SUMMARY Using a system monitor widget set to monitor NVIDIA GPU activity/stats causes nvidia-smi to be opened repeatedly--however, this seems to be the cause of hitching in the Plasma Wayland session with either NV drivers 555 or 560. STEPS TO REPRODUCE 1. Using an NVIDIA GPU without `nvidia.NVreg_EnableGpuFirmware=0` set, have a System Monitor sensor widget on a Plasma panel set to monitor said GPU. 2. Use the Wayland session--observe performance of window dragging or desktop effects be slower and noticeably choppy. OBSERVED RESULT Plasma desktop performance appears choppy with bad performance, almost like it's running at half the display refresh rate. EXPECTED RESULT Plasma desktop should be smooth. SOFTWARE/OS VERSIONS Linux/KDE Plasma: Kernel 6.9 KDE Plasma Version: 6.1.5 KDE Frameworks Version: 6.4.0 Qt Version: 6.7.2 ADDITIONAL INFORMATION Might be related to bug #487728 as it also only affects the Wayland session, though hard to say if this is also a supporting cause to Wl plasmashell crashes. Was suggested by an Nvidia contributor @ https://github.com/NVIDIA/open-gpu-kernel-modules/issues/538#issuecomment-2251021404
The problem with using the suggested library is that the headers are in a proprietary SDK that cannot be freely distributed, which means that it would make the NVidia GPU integration practically unbuildable on most machines. Even if we were to include the header in ksystemstats (which its license doesn't actually allow, but I see some projects do) we'd still be stuck since the library itself is bundled in the driver and that is generally also not installed on build machines. So ultimately, running `nvidia-smi` is pretty much the only way we can support this without introducing a nasty build system issue. And frankly, it seems to me that it's an upstream issue anyway? Running `nvidia-smi` shouldn't have such an impact in the first place?
Hey there. Sorry, I misread the relevant code and thought that you were constantly spawning and killing the nvidia-smi process. IIUC that is not the case, you're just running `nvidia-smi pmon` in the background and parsing its output. This bypasses the common problem other monitoring tools had where the setup/teardown was causing the issue. But, I now see where just `nvidia-smi pmon` can be a cause of stutter, because it is fetching a lot of data out of the GSP via NV2080_CTRL_CMD_PERF_GET_GPUMON_PERFMON_UTIL_SAMPLES_V2. Switching to NVML would not fix this. I'll have to look a bit deeper and see if there's a better way to get the needed info; and/or if this can get fixed in NVML or the driver itself.
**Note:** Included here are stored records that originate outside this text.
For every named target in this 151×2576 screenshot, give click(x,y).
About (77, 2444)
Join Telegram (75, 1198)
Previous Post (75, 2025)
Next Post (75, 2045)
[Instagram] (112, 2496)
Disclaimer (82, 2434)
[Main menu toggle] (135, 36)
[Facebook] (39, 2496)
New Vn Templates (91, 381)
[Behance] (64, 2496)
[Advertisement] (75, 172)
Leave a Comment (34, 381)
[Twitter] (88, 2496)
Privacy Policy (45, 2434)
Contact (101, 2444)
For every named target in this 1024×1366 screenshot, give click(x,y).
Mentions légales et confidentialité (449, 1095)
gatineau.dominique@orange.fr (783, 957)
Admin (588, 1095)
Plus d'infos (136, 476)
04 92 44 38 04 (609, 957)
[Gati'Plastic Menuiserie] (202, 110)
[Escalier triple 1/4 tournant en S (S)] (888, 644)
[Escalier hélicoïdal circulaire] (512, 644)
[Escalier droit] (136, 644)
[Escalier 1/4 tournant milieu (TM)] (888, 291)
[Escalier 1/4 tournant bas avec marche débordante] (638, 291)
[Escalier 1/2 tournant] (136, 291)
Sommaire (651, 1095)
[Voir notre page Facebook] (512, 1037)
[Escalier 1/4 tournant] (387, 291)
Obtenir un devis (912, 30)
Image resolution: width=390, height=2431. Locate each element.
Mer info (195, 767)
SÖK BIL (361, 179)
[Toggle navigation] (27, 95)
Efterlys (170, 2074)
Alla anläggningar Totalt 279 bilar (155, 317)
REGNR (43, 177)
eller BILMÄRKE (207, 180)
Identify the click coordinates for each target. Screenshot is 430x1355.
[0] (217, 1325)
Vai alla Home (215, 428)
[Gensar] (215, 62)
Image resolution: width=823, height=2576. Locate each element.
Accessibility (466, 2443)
Thanks Milos, looking forward to that!
Just an update here that 565.xx versions of NVIDIA driver have a change that should make this much much less noticeable. There is still a bit of suboptimal processing happening that we will address in a future release (but probably not 570) but hopefully this suffices to make the monitor widget usable again. (for the particularly curious, the issue was due to architectural differences in x86 and risc-v. Code that was "fast enough" on x86 when ported to risc-v ended up in a particularly slow path chasing some function pointers, so the NVML API call was notably slower overall)